I too, agree with Dan: if the data uses anything other than Latin1, it
should be tagged as such.. We need to force people to start using
tags, one way or another, and this seems a reasonable line to draw. 

I would also like to note (and I am sure everyone agrees), that this is
all a temporary solution. Things like:

>A web site with versions of the same files in different encodings
>(e.g., SJIS, EUC and JIS) or languages (e.g., English and Japanese) could
>create separately rooted trees with the equivalent files in each tree.
>The top page could say click here for SJIS/EUC/JIS or English/Japanese.

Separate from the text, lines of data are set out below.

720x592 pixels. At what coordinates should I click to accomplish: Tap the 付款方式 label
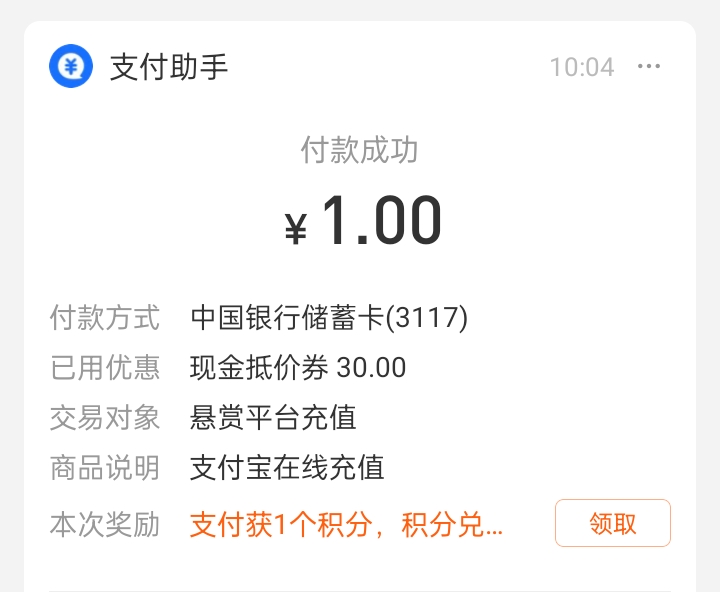click(x=105, y=317)
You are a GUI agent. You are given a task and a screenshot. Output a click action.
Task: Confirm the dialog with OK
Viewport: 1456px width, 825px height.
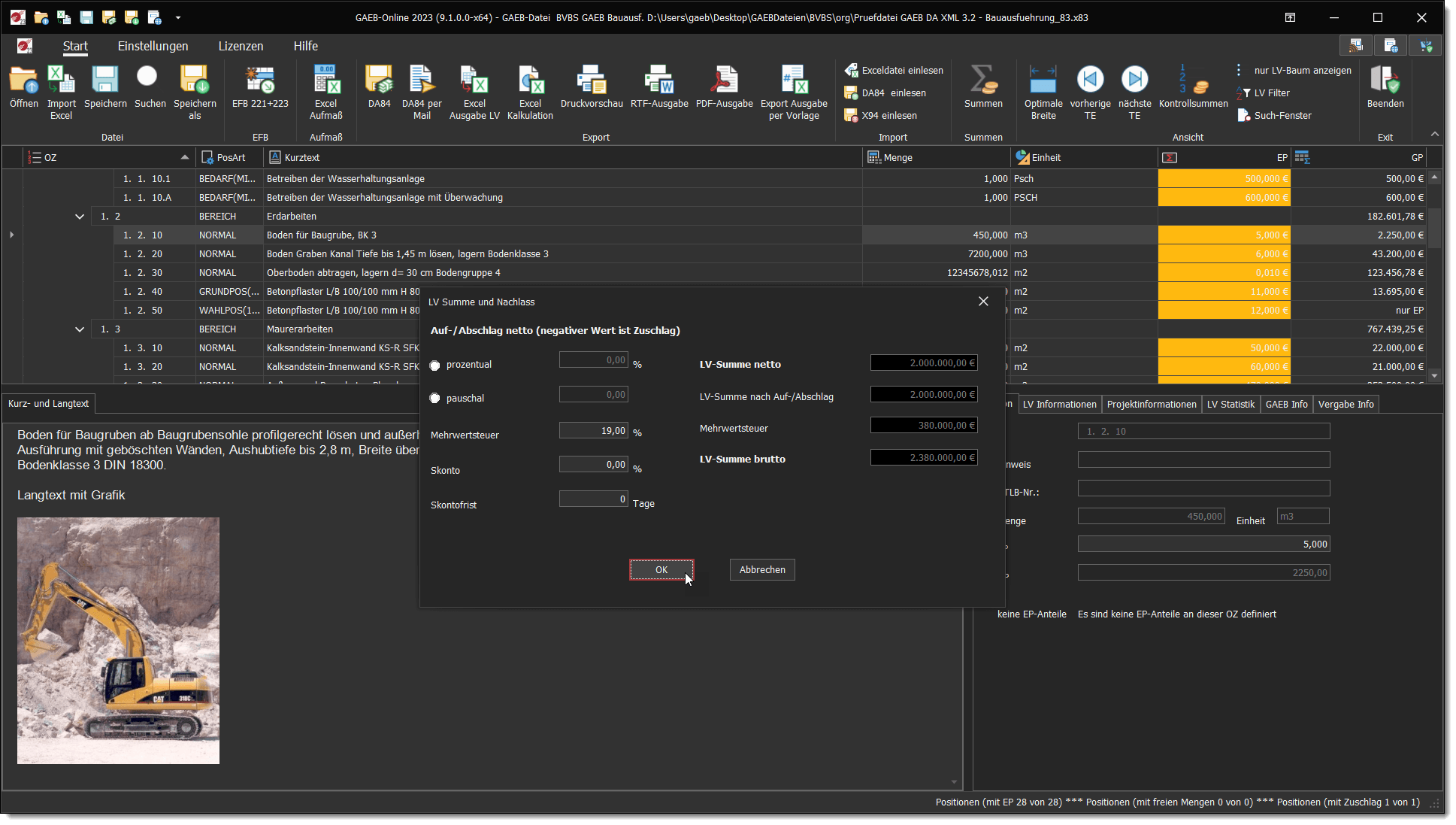661,569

are obviously a poor solution at best. Larry's "conversion server"
idea is obviously preferrable. 

>Ken>I want to add one more thing about this issue. We could have the document
>Ken>which uses multiple charset in future. We must define the way to label
>Ken>such a document.
>Ken>It can be like ...
>Ken>        Content-Type: text/html; charset="ISO2022-JP", charset="ISO8859-6"
>Ken>Is this OK?

As Dan noted, you cannot do it this way. SGML (even if you play with
the declaration) *cannot* handle it. The <charset> tag idea is also not a
winner...

Forcing charset= usage will break some clients (perhaps all), but
given the distribution channels in Japan where everyone gets such
clients (magazines, Nifty, NTT), updating should not be hard. It will
certainly be easier than supporting broken software for years to
come....

Received on Tuesday, 10 January 1995 05:33:50 UTC